GIVEN INFORMATION:

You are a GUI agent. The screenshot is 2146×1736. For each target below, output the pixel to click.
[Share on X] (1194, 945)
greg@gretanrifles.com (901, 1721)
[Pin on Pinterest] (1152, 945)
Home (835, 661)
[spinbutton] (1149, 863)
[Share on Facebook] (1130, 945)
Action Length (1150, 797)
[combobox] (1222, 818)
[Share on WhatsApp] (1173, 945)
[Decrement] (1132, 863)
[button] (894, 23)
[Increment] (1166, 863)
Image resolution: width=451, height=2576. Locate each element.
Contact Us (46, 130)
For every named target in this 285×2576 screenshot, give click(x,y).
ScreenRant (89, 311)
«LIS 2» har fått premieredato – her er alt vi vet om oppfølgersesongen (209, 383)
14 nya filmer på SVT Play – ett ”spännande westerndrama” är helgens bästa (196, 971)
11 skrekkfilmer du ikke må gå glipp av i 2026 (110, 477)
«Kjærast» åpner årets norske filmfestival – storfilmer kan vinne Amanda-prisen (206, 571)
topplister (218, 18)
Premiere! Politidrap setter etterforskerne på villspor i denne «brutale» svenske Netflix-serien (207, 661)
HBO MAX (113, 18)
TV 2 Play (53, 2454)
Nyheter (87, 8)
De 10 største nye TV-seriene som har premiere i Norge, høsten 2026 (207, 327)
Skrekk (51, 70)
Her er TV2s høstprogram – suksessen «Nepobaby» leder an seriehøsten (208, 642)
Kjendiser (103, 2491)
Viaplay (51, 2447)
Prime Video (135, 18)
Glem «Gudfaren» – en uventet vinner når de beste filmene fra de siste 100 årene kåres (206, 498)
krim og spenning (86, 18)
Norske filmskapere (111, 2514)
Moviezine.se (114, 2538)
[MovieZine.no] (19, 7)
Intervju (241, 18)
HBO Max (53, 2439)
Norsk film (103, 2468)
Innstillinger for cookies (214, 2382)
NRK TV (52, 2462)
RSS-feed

WHAT NEEDS TO BE DONE: Please retype exactly, and only, the lines starting at the one that contains "De 10 største" and ending with the last line of the material.

ANSWER SECTION:
De 10 største nye TV-seriene som har premiere i Norge, høsten 2026 (207, 327)
Skrekk (51, 70)
Her er TV2s høstprogram – suksessen «Nepobaby» leder an seriehøsten (208, 642)
Kjendiser (103, 2491)
Viaplay (51, 2447)
Prime Video (135, 18)
Glem «Gudfaren» – en uventet vinner når de beste filmene fra de siste 100 årene kåres (206, 498)
krim og spenning (86, 18)
Norske filmskapere (111, 2514)
Moviezine.se (114, 2538)
[MovieZine.no] (19, 7)
Intervju (241, 18)
HBO Max (53, 2439)
Norsk film (103, 2468)
Innstillinger for cookies (214, 2382)
NRK TV (52, 2462)
RSS-feed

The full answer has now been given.